(PROVIDED MATERIAL begins)

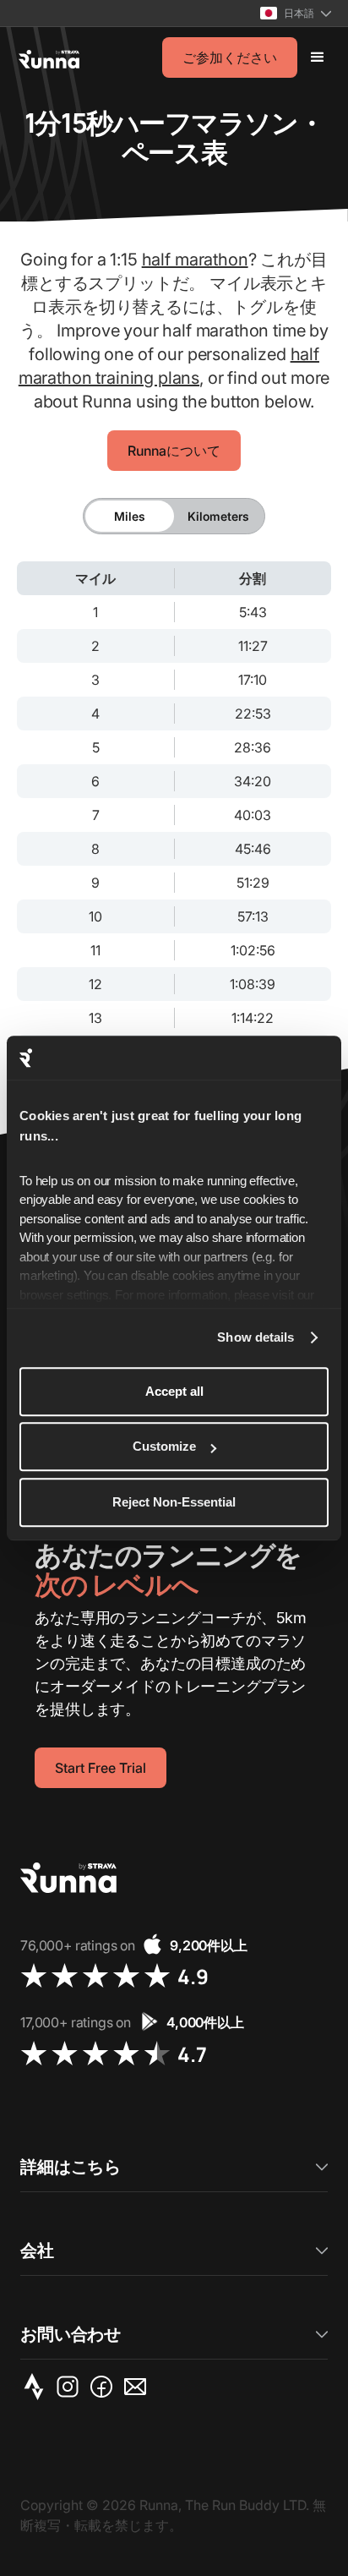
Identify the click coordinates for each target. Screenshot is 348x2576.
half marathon (195, 259)
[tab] (129, 516)
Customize (164, 1447)
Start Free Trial (100, 1767)
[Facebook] (105, 2386)
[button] (295, 13)
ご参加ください (229, 57)
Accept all (174, 1391)
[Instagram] (71, 2386)
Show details (255, 1338)
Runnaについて (174, 450)
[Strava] (37, 2386)
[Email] (138, 2386)
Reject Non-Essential (174, 1502)
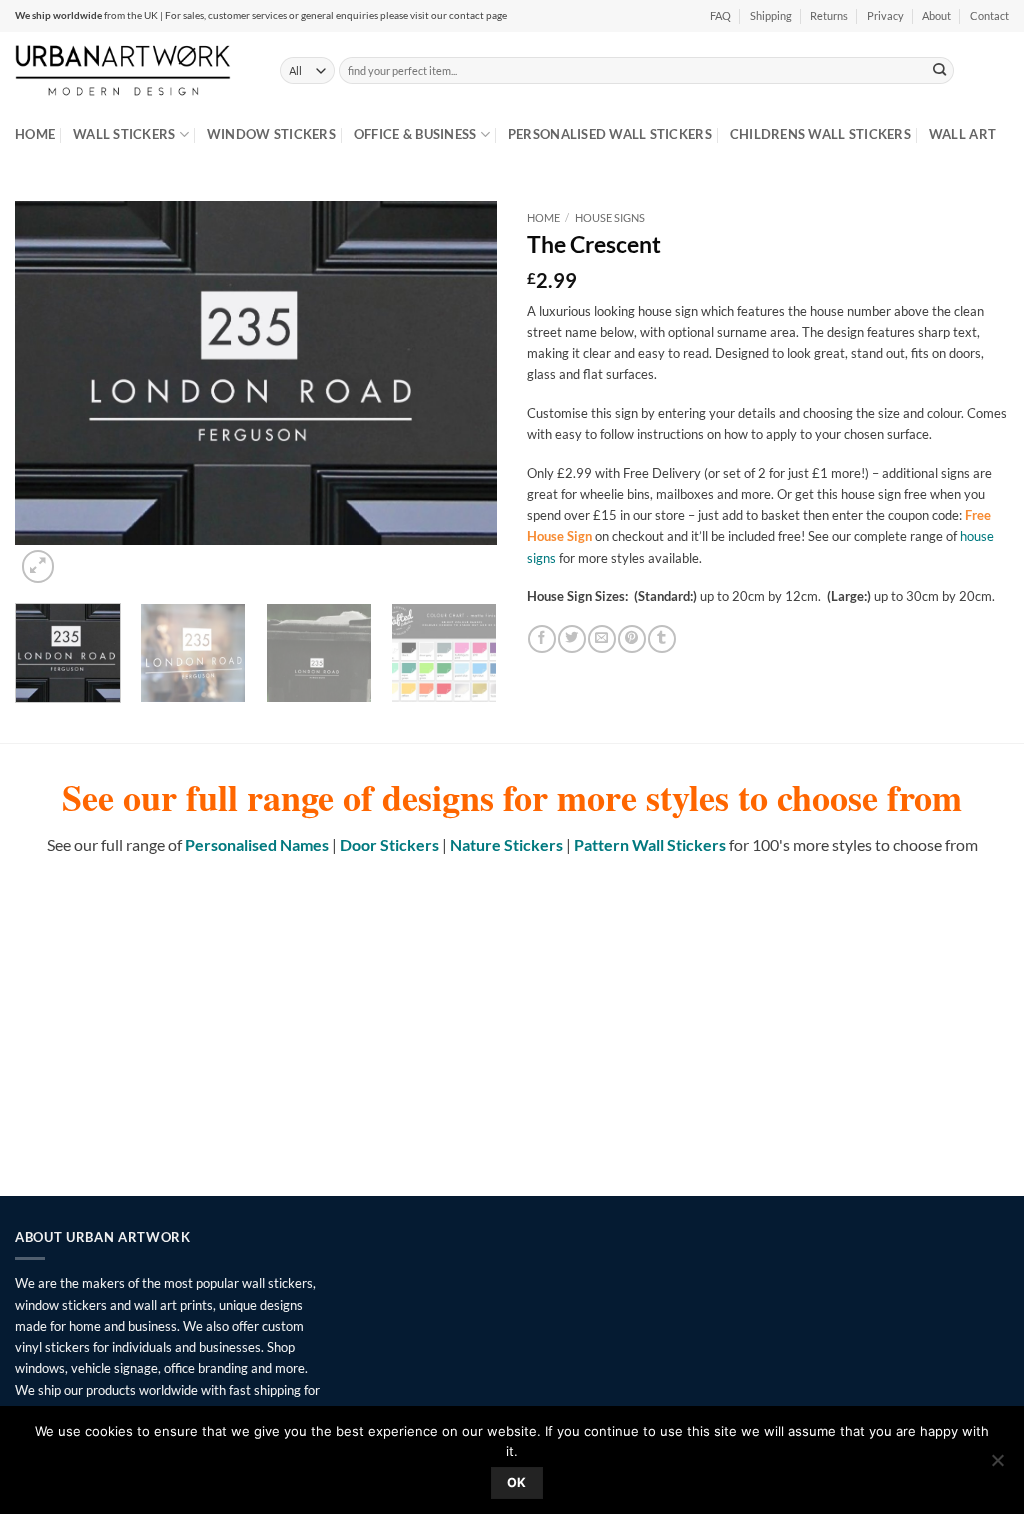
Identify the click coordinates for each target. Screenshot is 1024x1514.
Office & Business (415, 134)
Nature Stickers (506, 844)
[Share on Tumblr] (661, 639)
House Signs (610, 217)
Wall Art (962, 134)
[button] (38, 566)
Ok (517, 1482)
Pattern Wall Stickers (650, 844)
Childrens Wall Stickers (820, 134)
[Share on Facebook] (541, 639)
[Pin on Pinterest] (631, 639)
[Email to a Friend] (601, 639)
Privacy (885, 16)
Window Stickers (271, 134)
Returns (829, 16)
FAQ (720, 16)
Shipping (771, 16)
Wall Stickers (124, 134)
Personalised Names (257, 844)
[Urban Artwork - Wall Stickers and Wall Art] (132, 70)
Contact (989, 16)
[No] (997, 1466)
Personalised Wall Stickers (610, 134)
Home (35, 134)
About (936, 16)
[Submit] (940, 70)
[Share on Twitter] (571, 639)
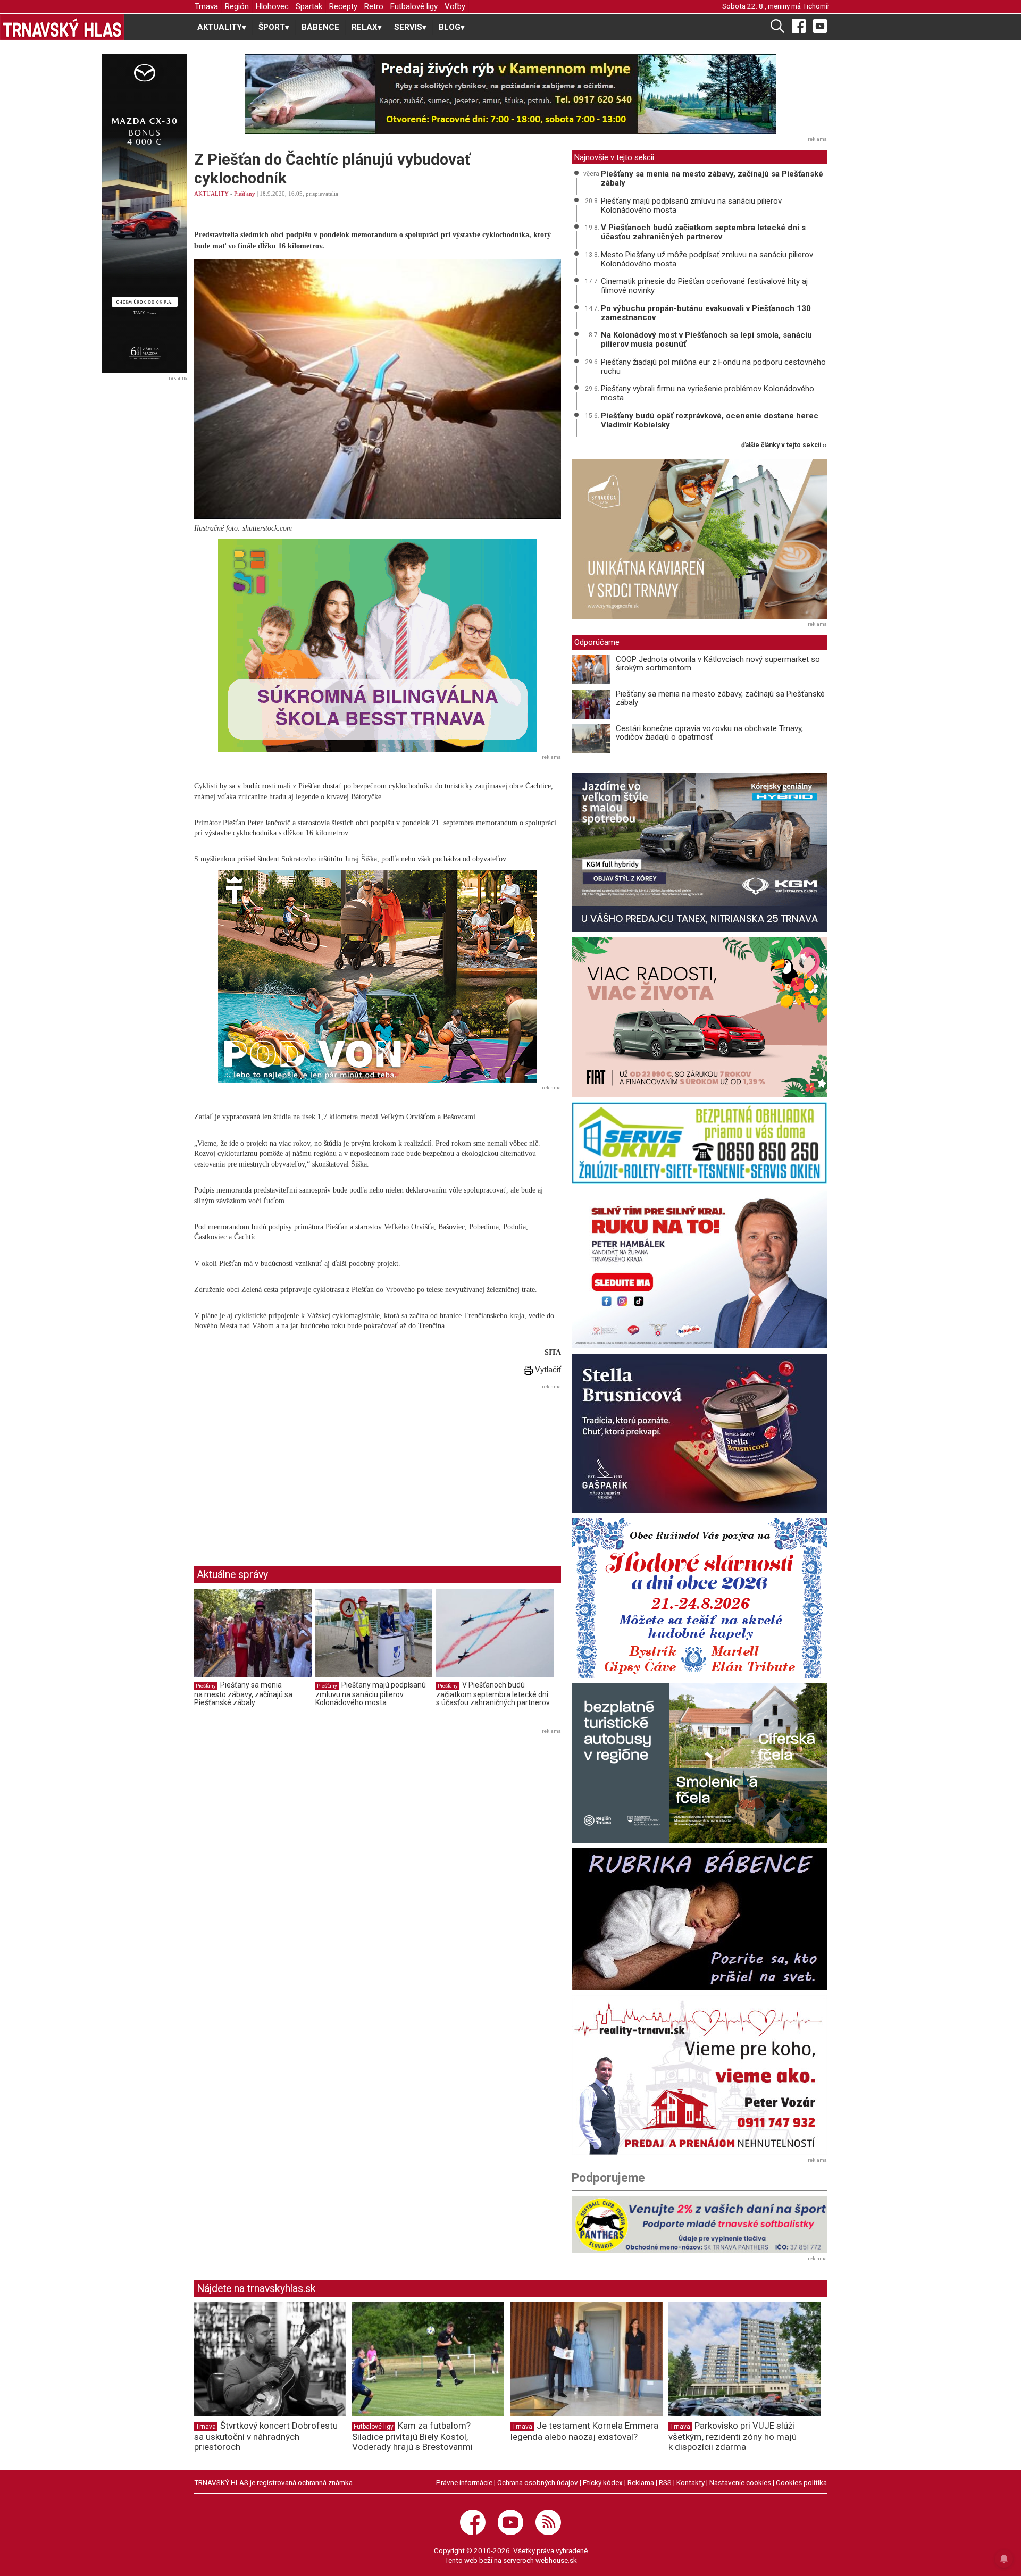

(PROVIDED MATERIAL ends)

## TASK REQUIREMENTS
If pictures are present, they are dropped, and the entries above are written out word for word.

## EXERCISE RESULT
Identify the click coordinates for each target. Screenshot is 348x2576.
half marathon (195, 259)
[tab] (129, 516)
Customize (164, 1447)
Start Free Trial (100, 1767)
[Facebook] (105, 2386)
[button] (295, 13)
ご参加ください (229, 57)
Accept all (174, 1391)
[Instagram] (71, 2386)
Show details (255, 1338)
Runnaについて (174, 450)
[Strava] (37, 2386)
[Email] (138, 2386)
Reject Non-Essential (174, 1502)
Identify the click coordinates for each target. Screenshot is 1024x1514.
Office & Business (415, 134)
Nature Stickers (506, 844)
[Share on Tumblr] (661, 639)
House Signs (610, 217)
Wall Art (962, 134)
[button] (38, 566)
Ok (517, 1482)
Pattern Wall Stickers (650, 844)
Childrens Wall Stickers (820, 134)
[Share on Facebook] (541, 639)
[Pin on Pinterest] (631, 639)
[Email to a Friend] (601, 639)
Privacy (885, 16)
Window Stickers (271, 134)
Returns (829, 16)
FAQ (720, 16)
Shipping (771, 16)
Wall Stickers (124, 134)
Personalised Names (257, 844)
[Urban Artwork - Wall Stickers and Wall Art] (132, 70)
Contact (989, 16)
[No] (997, 1466)
Personalised Wall Stickers (610, 134)
Home (35, 134)
About (936, 16)
[Submit] (940, 70)
[Share on Twitter] (571, 639)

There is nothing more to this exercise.